--- START ---

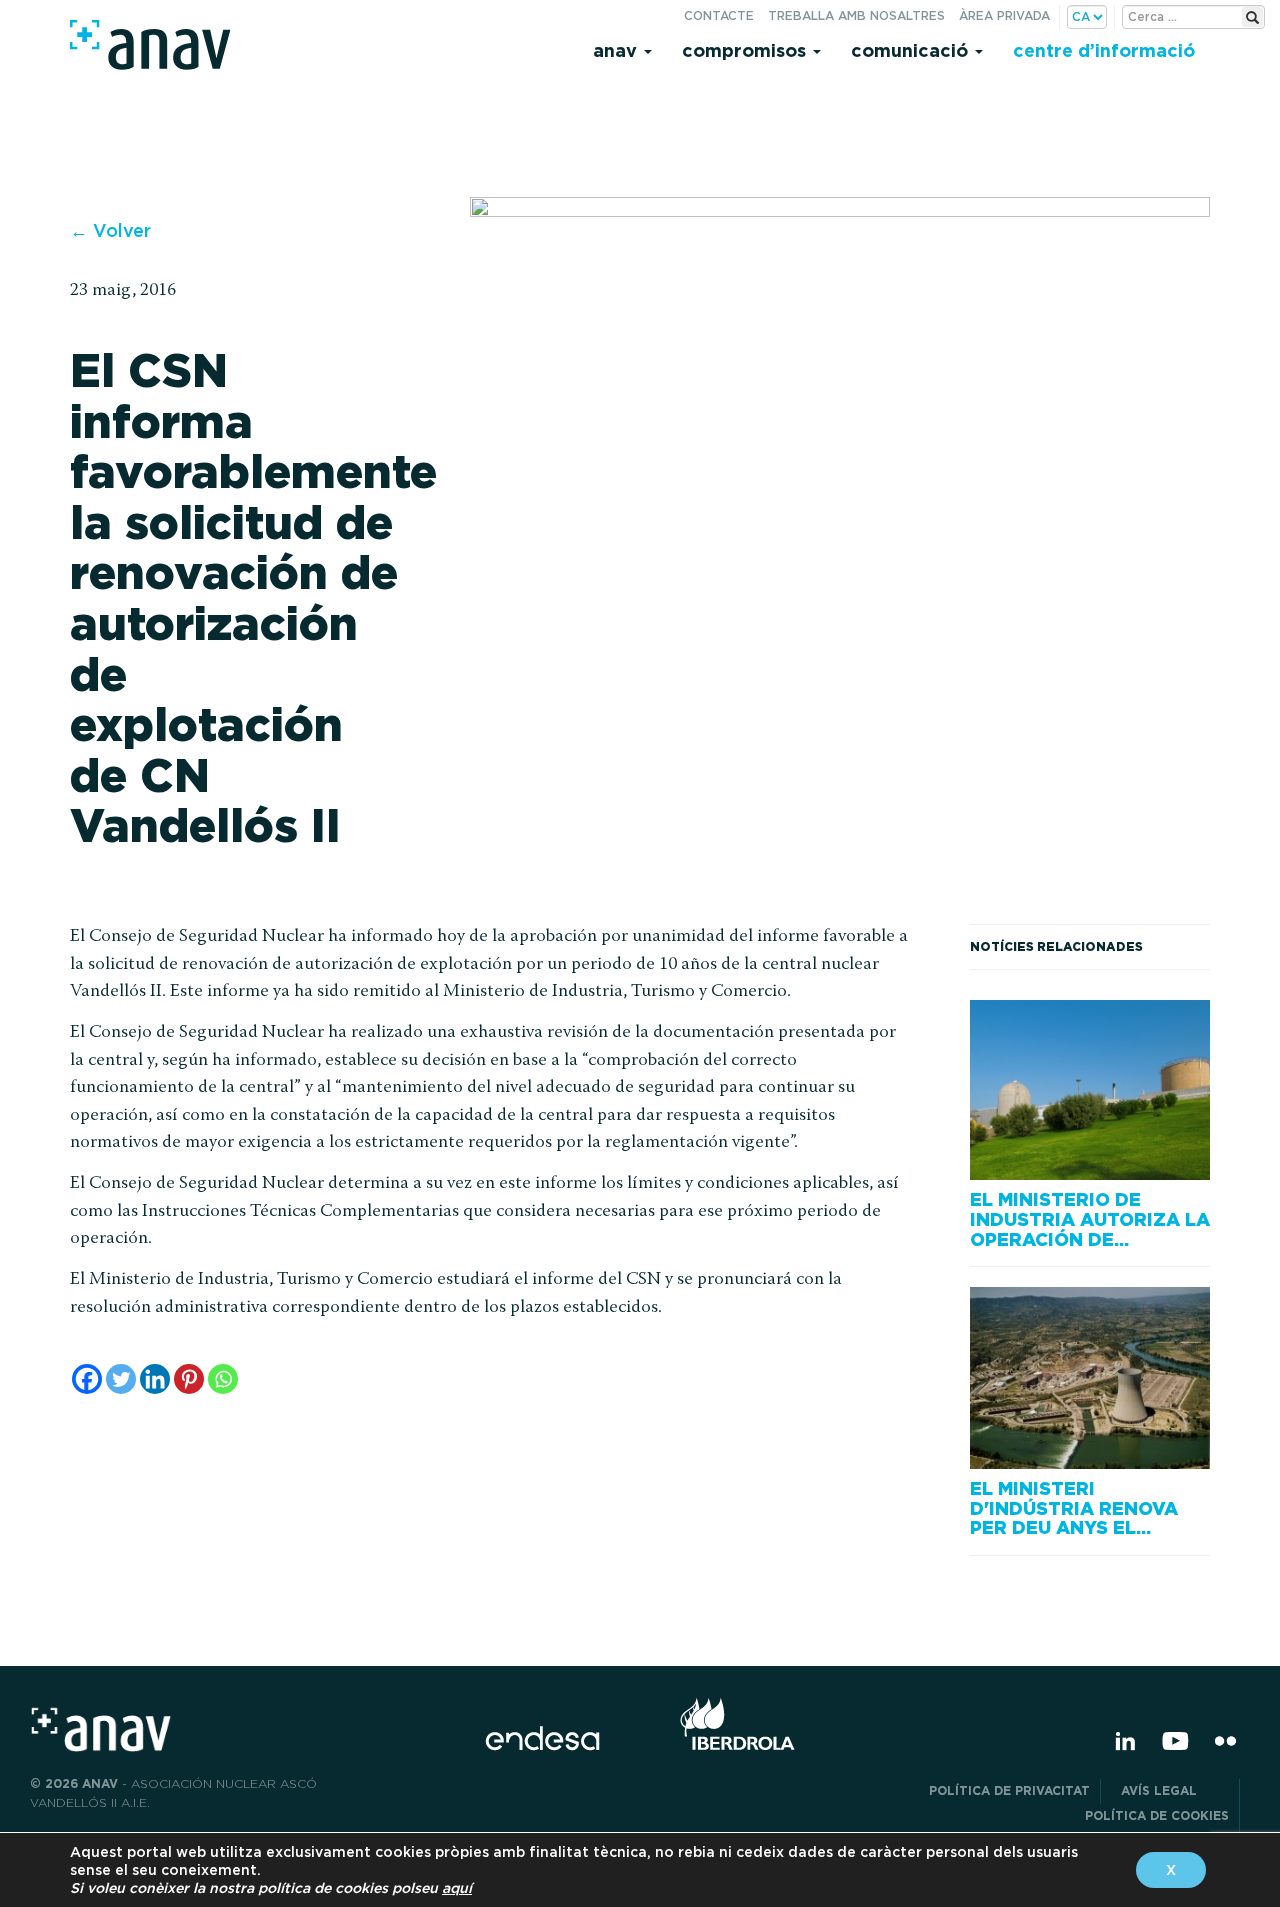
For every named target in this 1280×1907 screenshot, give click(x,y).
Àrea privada (1004, 15)
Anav (617, 50)
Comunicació (912, 50)
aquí (457, 1888)
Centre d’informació (1104, 50)
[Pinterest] (189, 1379)
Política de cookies (1157, 1815)
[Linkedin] (155, 1379)
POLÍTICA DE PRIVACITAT (1009, 1790)
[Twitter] (121, 1379)
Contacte (719, 15)
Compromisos (746, 50)
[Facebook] (87, 1379)
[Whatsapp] (223, 1379)
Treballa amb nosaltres (856, 15)
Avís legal (1175, 1790)
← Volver (110, 230)
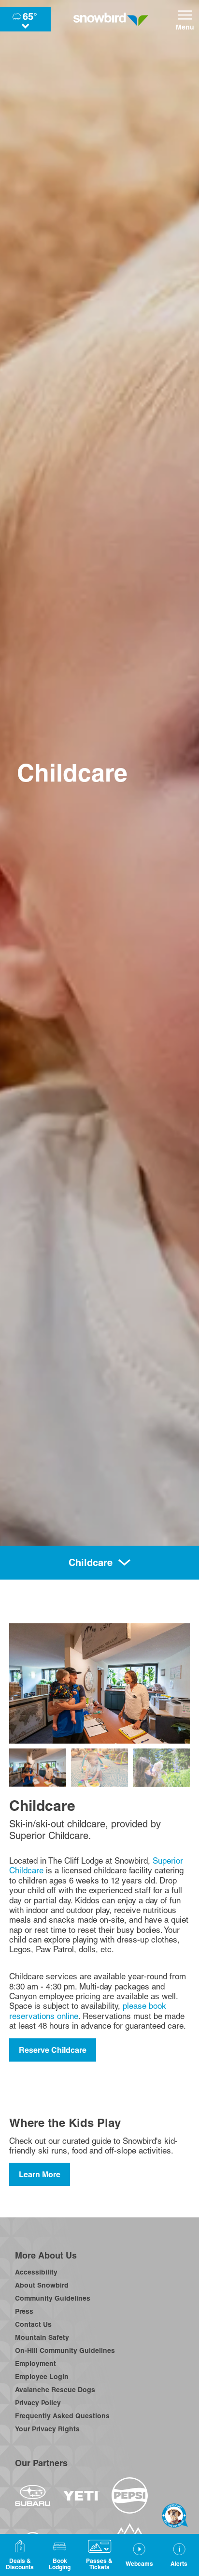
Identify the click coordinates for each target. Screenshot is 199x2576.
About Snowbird (42, 2285)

--- END ---

# WORK INSTRUCTION:
Once the pictures are set aside, reproduce the records in full and exactly.

# SOLUTION FOR THIS PROBLEM:
For every named target in this 1280×1907 screenshot, give click(x,y).
Àrea privada (1004, 15)
Anav (617, 50)
Comunicació (912, 50)
aquí (457, 1888)
Centre d’informació (1104, 50)
[Pinterest] (189, 1379)
Política de cookies (1157, 1815)
[Linkedin] (155, 1379)
POLÍTICA DE PRIVACITAT (1009, 1790)
[Twitter] (121, 1379)
Contacte (719, 15)
Compromisos (746, 50)
[Facebook] (87, 1379)
[Whatsapp] (223, 1379)
Treballa amb nosaltres (856, 15)
Avís legal (1175, 1790)
← Volver (110, 230)
Identify the click coordinates for each target. Screenshot is 199x2576.
About Snowbird (42, 2285)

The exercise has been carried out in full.